Qu'est-ce qu'une ville durable ?
Catherine Charlot-Valdieu et Philippe Outrequin | 04/01/2010 | 18:31 | Territoire
Catherine Charlot-Valdieu et Philippe Outrequin, fondateurs de l'association SUDEN
pour la promotion du développement urbain durable et auteurs d'ouvrages sur
l'urbanisme durable, donnent leur définition de la ville durable.
La ville durable est un projet politique, un objectif global qui doit guider les politiques
d'aménagement et de développement urbains mais aussi l'ensemble des politiques d'une
collectivité : éducation, formation, solidarité, emploi,... Certains aspects de la ville
durable ne relèvent pas toujours du domaine de la collectivité locale : si celle-ci peut
venir en aide à des personnes défavorisées, aider les enfants en difficulté ou encore
empêcher l'appropriation de certains biens collectifs par quelques-uns, elle ne peut
intervenir que marginalement sur la répartition des revenus ou des richesses. La ville
durable dépend en partie des politiques menées au plan national et européen, d'où
(entre autres) les questions que l'on se pose aujourd'hui sur la mise en œuvre réelle de
la charte de Leipzig. La ville durable doit s'appuyer sur des grands principes qui sont
énoncés depuis plus de vingt ans. Elle doit être solidaire dans l'espace (ne pas reporter
sur les autres populations et écosystèmes ses coûts de développement) et dans le temps
(ne pas reporter sur les générations futures ses propres coûts de développement). Cette
solidarité implique :
- des stratégies d'économie de ressources naturelles (énergie, eau, espace, matériaux) et
de gestion de ses flux ;
- des stratégies visant l'équité sociale, lesquelles se traduisent par des actions contre
l'exclusion, la pauvreté, le chômage et aussi des actions d'éducation, de formation, etc. ;
- l'application du principe de précaution afin d'éviter les choix irréversibles et les
risques locaux ou pour la planète (effet de serre et biodiversité par exemple).
Ainsi par exemple on disait que 80 % de la biodiversité étaient sur 10 % de la planète.
On dit aujourd'hui que 80 % de la biodiversité sont sur 80 % de la planète.
Une approche « écosystémique »
La ville durable doit aussi définir des processus de décision et d'apprentissage
conduisant à des améliorations continues de la situation, que ce soit à l'échelle locale ou
à l'échelle de la planète, et ce, dans les trois champs : économique, social et
environnemental. Le développement n'est durable que s'il est accompagné d'un progrès
social et d'un progrès environnemental.

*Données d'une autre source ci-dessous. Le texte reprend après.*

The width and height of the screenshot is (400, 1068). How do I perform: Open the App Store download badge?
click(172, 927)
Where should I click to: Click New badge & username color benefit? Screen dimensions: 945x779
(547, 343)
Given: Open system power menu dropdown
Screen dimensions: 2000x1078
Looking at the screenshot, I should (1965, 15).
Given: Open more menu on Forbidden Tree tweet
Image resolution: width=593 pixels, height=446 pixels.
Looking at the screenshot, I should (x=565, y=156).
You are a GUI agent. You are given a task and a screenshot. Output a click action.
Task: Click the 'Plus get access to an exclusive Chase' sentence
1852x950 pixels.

Les évènements de ces dernières années
montrent plutôt un progrès de la prise de conscience environnementale mais aussi un
recul en termes de progrès social, notamment en France.
La ville durable vise donc le progrès, ce dernier n'étant pas synonyme de croissance
économique. Nous ne partageons pas la vision de ceux qui prônent la décroissance ni
même l'économie stationnaire : trop de besoins doivent être encore satisfaits à l'échelle
européenne et aussi de la planète . Les villes ont aussi un rôle à jouer dans la solidarité
Nord - Sud (ce que certaines villes françaises font très bien à travers les jumelages, les
Agenda 21, les échanges professionnels, etc.). Mais le développement doit être économe
en ressources, en espace, en énergie, en matériaux, etc. Le recyclage, la gestion en
interne des coûts environnementaux doivent devenir la règle, d'où cette nécessaire
approche « écosystémique » de la ville.